19 Apr 2018

Why Record Store Day still matters

4:26 pm on 19 April 2018

Waxing lyrical.



Records in crates

Photo: 123RF

Everyone loves music. And for most people these days, their music listening is conducted online through streaming platforms like Apple Music and Spotify.

However, for some fans, the physical still trumps the digital, which is why tomorrow many will turn out to their local record store to support and celebrate Record Store Day.

Originating in 2007 in the United States, Record Store Day is held the world over one Saturday every April to celebrate the culture of record stores and record collecting. In 2018, this is more important than ever - especially given the loss of many record and CD stores in Auckland over the last 15 years.

Growing up in the ‘90s and ‘00s I remember when there was a wide range of places to buy music. You had Real Groovy (the epicenter, if you will), Marbecks, and chain stores like Sounds and the CD and DVD Store.

Now, the chain stores are gone and only a handful of places remain to buy music in Auckland. These include Real Groovy, Marbecks Records, Flying Out Records and Southbound Records. All these stores will be taking part in Record Store Day tomorrow with live music, limited Record Store Day releases and discounts galore.

That these stores have survived the boom of digital downloads and now streaming is a miracle given how physical sales of music, especially CDs, have slumped so much.

In 2016, physical music sales made up just 21 percent of Recorded Music New Zealand’s total sales revenue compared to 50 percent which came from streaming - the number one form of music consumption in New Zealand.

There is the feeling of being amongst other budding collectors, who, like you, have a love of collecting physical music despite the prevalence now of digital music in society. 

Though CD sales have bombed, vinyl has had a resurgence. In 2016, sales for vinyl reached their highest point since 1989, an increase that is testament to people who still collect records and want to buy physical music, not to mention the tenacity of record store owners who through the bad times were willing to keep their shops open against the odds.

In the digital age, where face-to-face interaction is often a casualty, record stores offer a human element to music at a time when most music listening and indeed music interaction outside gigs is carried out online.

There is something special about going into a record store and having a browse through the CDs or records. There's the element of surprise it brings. In particular, not knowing what gems you might find as you dig away.

Then there is the feeling of being amongst other budding collectors who, like you, have a love of collecting physical music. It feels like a community of like-minded people participating in the act of discovery, something that is almost impossible to replicate in the online world.

At the same time, with Record Store Day there is perhaps the opportunity to alert younger generations of music lovers brought up in the streaming era to the wonders of collecting and buying physical music.

This is something people who work at record stores have noticed. 95bFM DJ and former Flying Out shop assistant Bridge says people who have grown up in a digital environment are rediscovering analog formats such as cassettes and records and this is through record stores. Meanwhile, Real Groovy co-owner Chris Hart has noticed more young people coming to the store and taking an interest in physical music.
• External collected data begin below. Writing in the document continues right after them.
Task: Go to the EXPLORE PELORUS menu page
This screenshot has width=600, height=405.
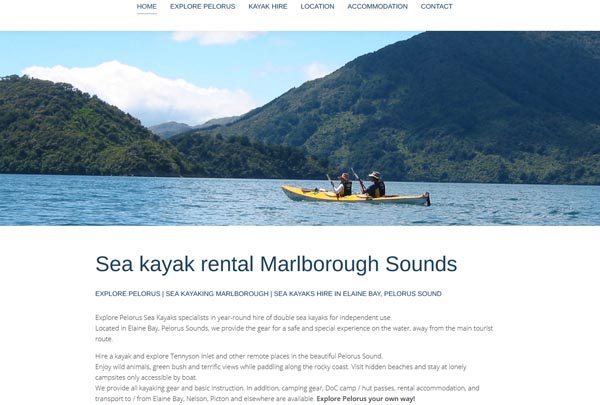Action: (202, 7)
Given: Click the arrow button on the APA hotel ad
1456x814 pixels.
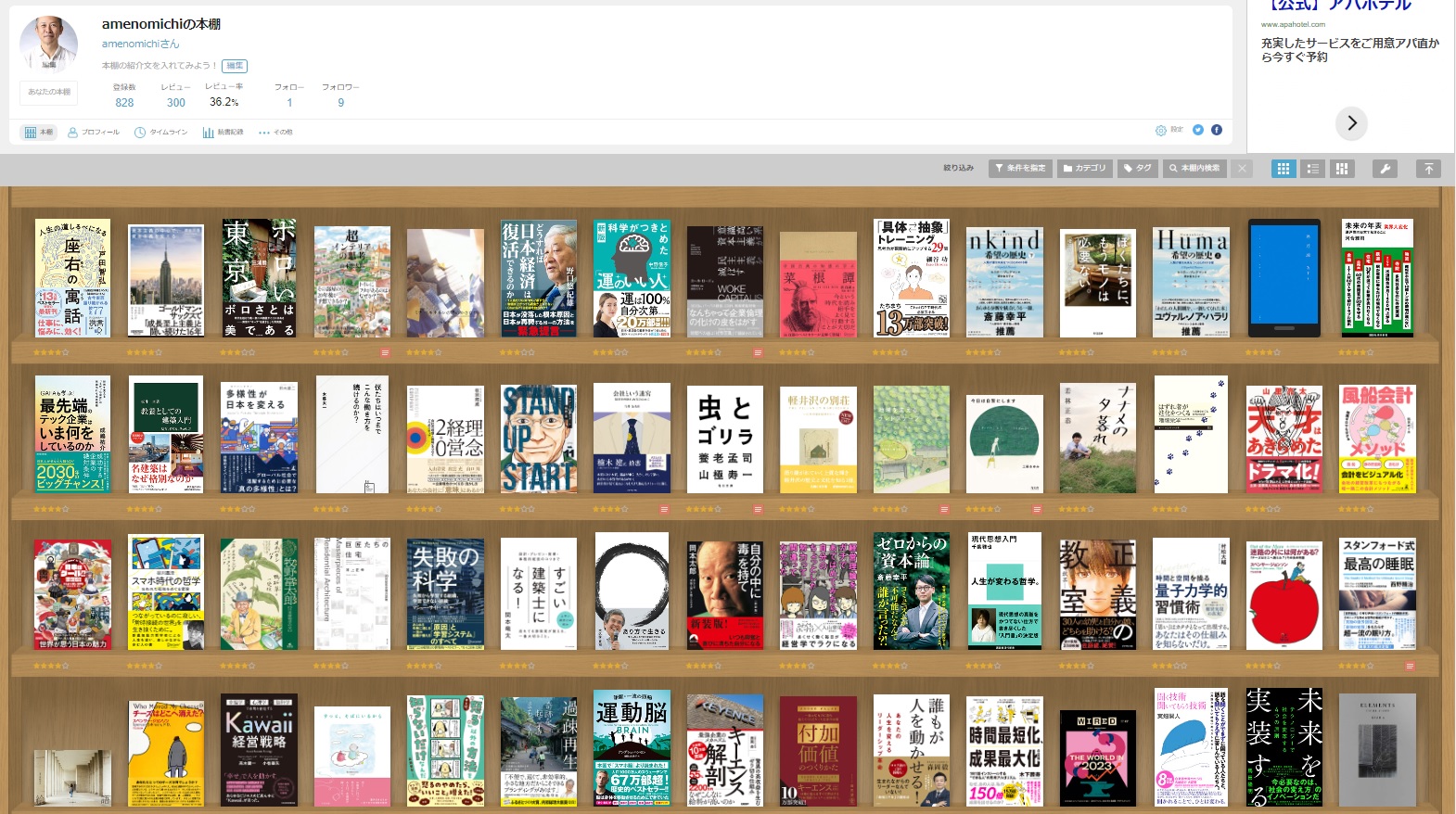Looking at the screenshot, I should point(1351,122).
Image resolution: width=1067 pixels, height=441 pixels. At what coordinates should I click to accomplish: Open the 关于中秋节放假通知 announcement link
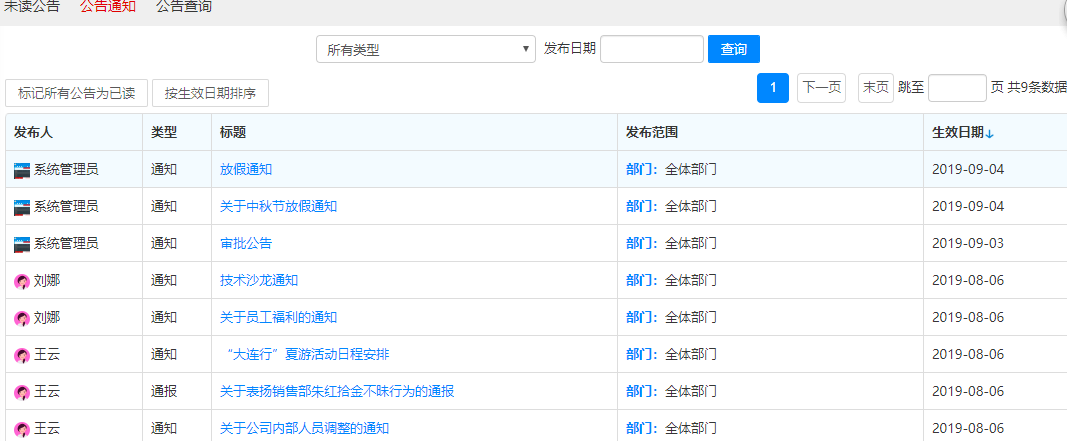tap(278, 207)
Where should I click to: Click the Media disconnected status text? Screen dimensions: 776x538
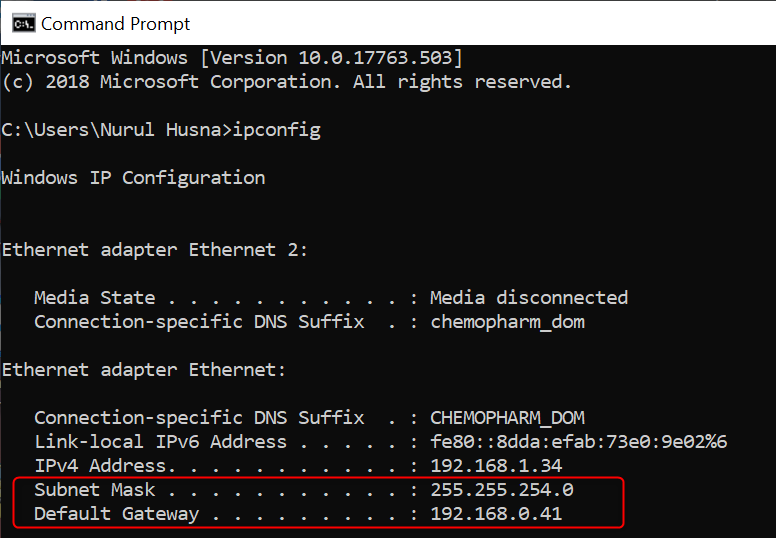[528, 298]
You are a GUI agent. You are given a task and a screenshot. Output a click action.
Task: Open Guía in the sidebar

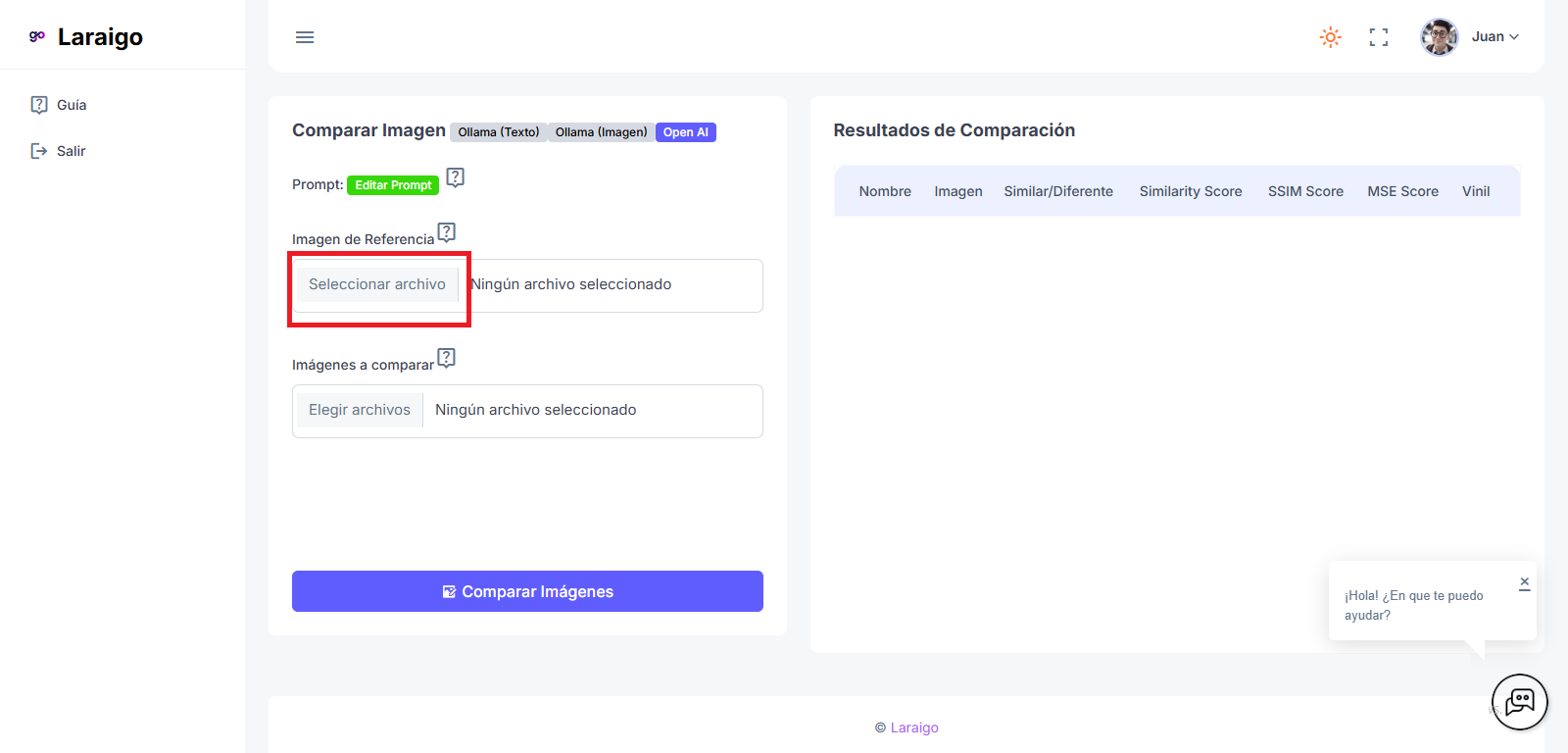(71, 105)
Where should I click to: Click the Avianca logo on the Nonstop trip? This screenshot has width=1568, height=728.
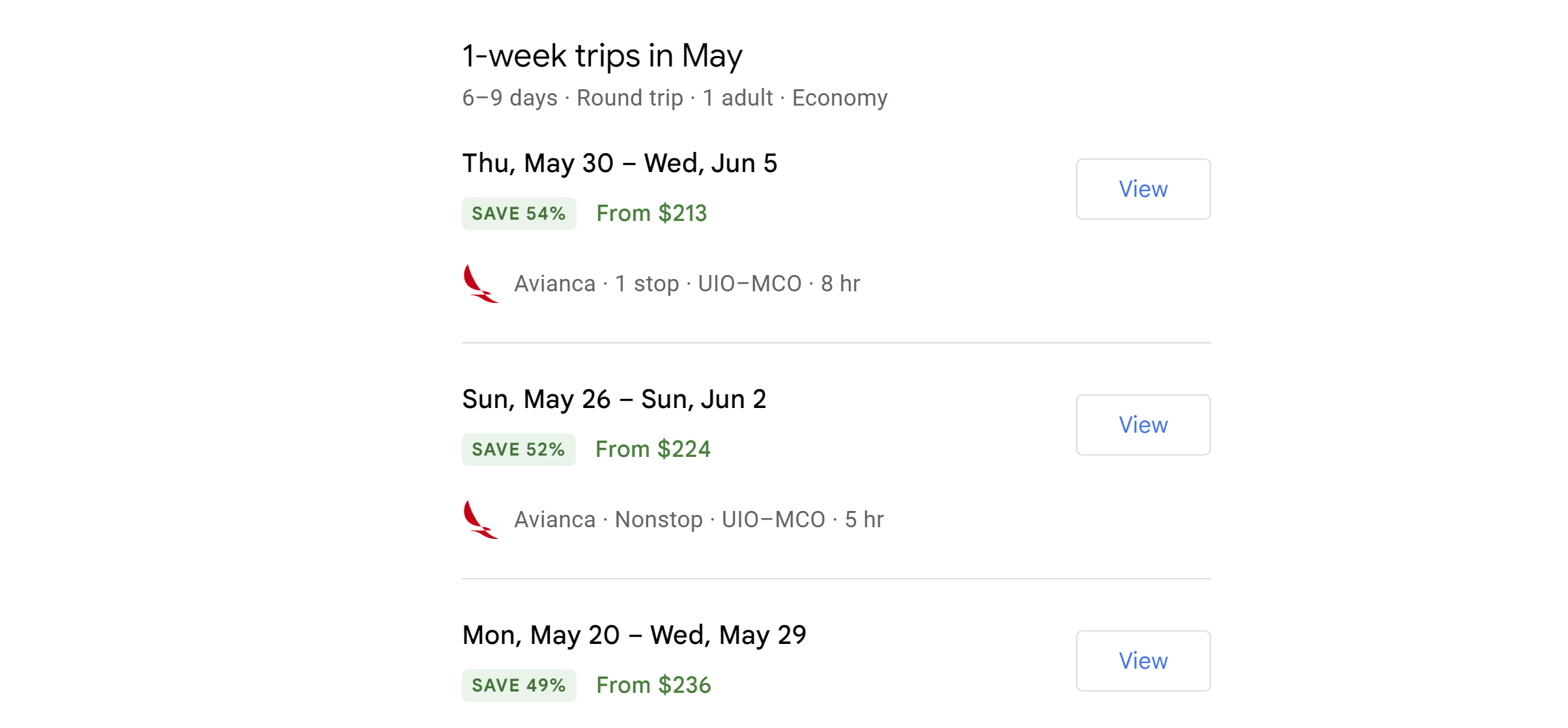coord(480,519)
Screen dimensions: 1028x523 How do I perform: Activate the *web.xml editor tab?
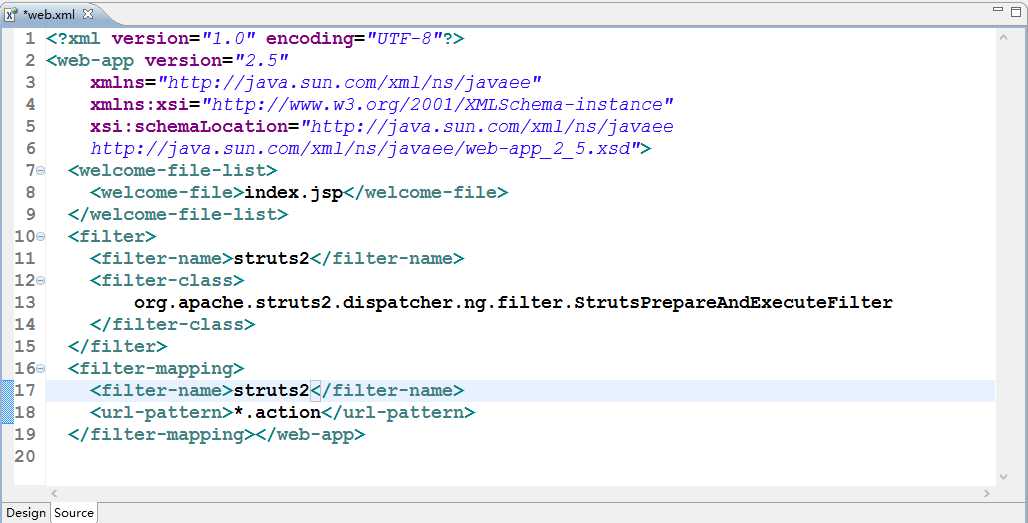pos(49,14)
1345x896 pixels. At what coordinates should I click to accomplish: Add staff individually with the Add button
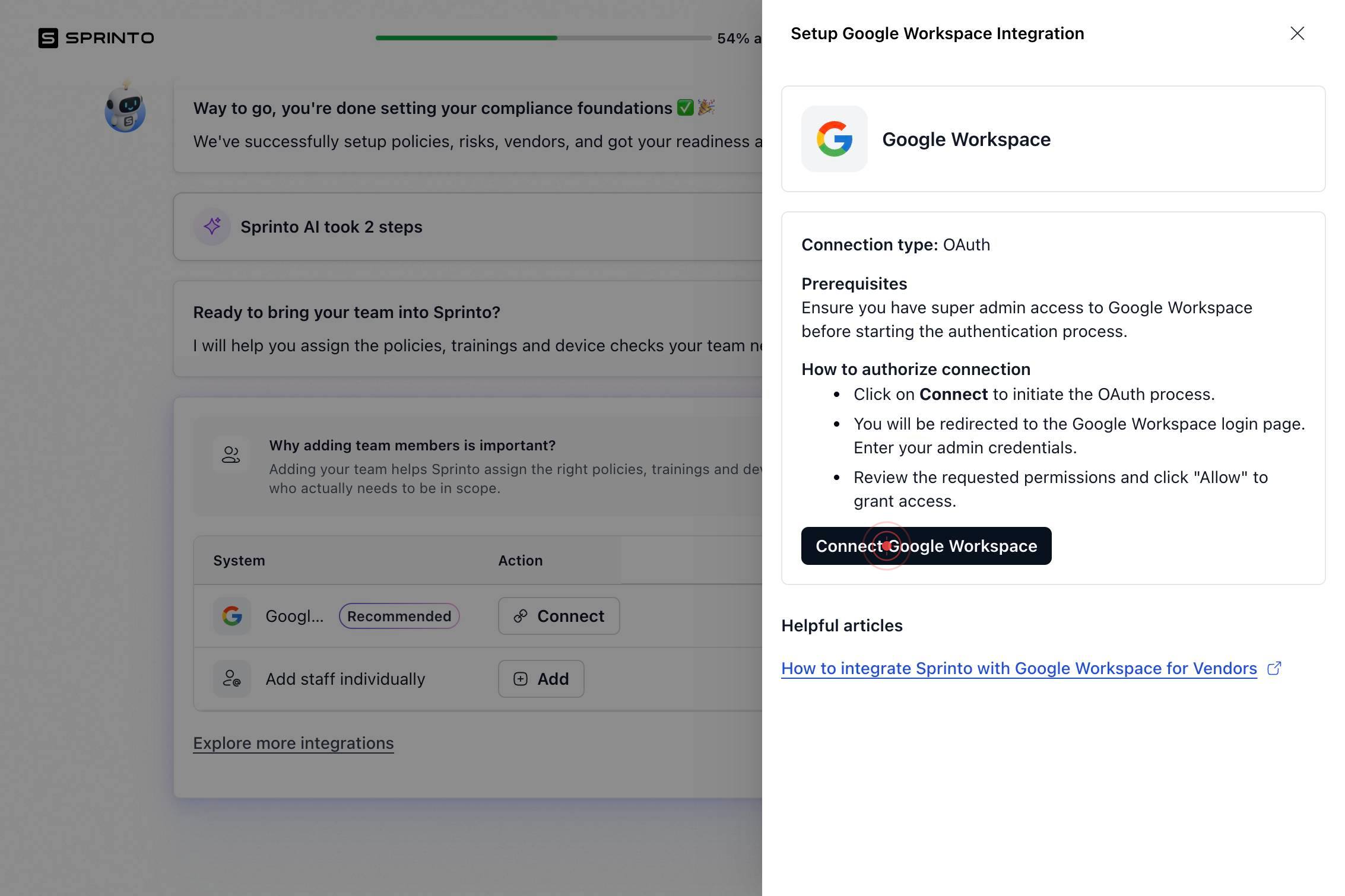541,679
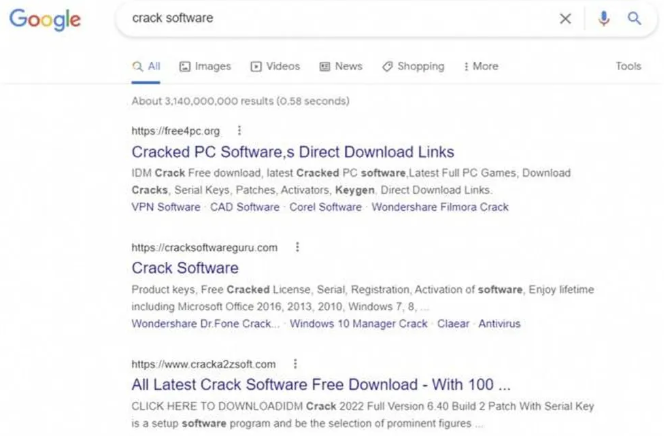Screen dimensions: 664x436
Task: Switch to the Videos tab
Action: [x=275, y=66]
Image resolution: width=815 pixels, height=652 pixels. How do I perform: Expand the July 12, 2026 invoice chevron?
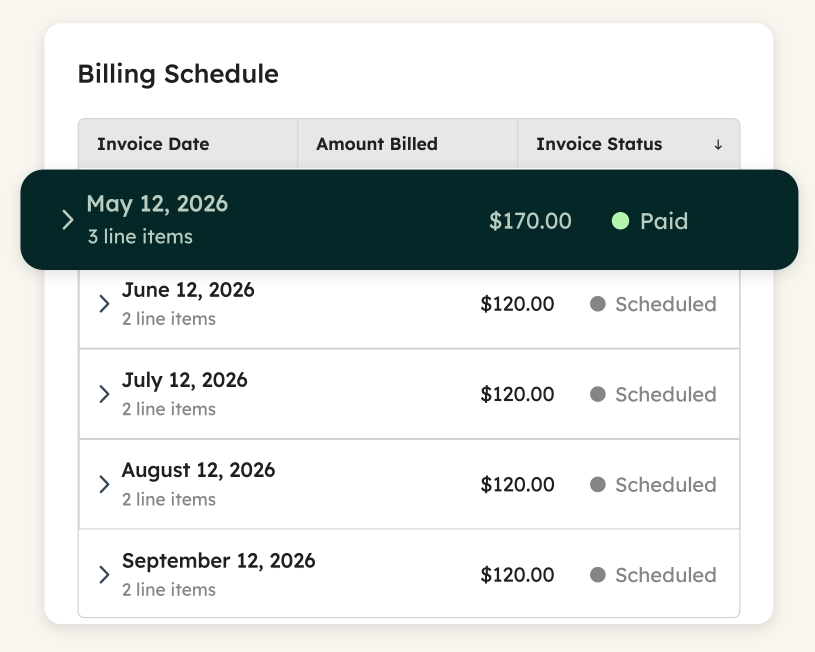(x=104, y=394)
There is also the chance to showcase New Zealand music to people not just through having live performances in store on the day but also stocking the latest EP or album from New Zealand artists.

Marbecks shop assistant Gin Halligan says this is an important part of their store and is a nice way beyond the digital world to highlight local music which people might not be aware of or may have missed online.

This is also a point raised by Recorded Music NZ CEO Damien Vaughan, who says streaming platforms do not prioritise countries in their curated playlists. Vaughan says unless showcasing New Zealand music becomes a priority for streaming services we are likely to see local content continue to languish online amidst thousands of songs.

In an age of digital music consumption it remains vital that we look after and continue to support our record stores, because you just never know if the next store closure is around the corner, or if the time-honoured tradition of buying physical music from a record store will be over for good.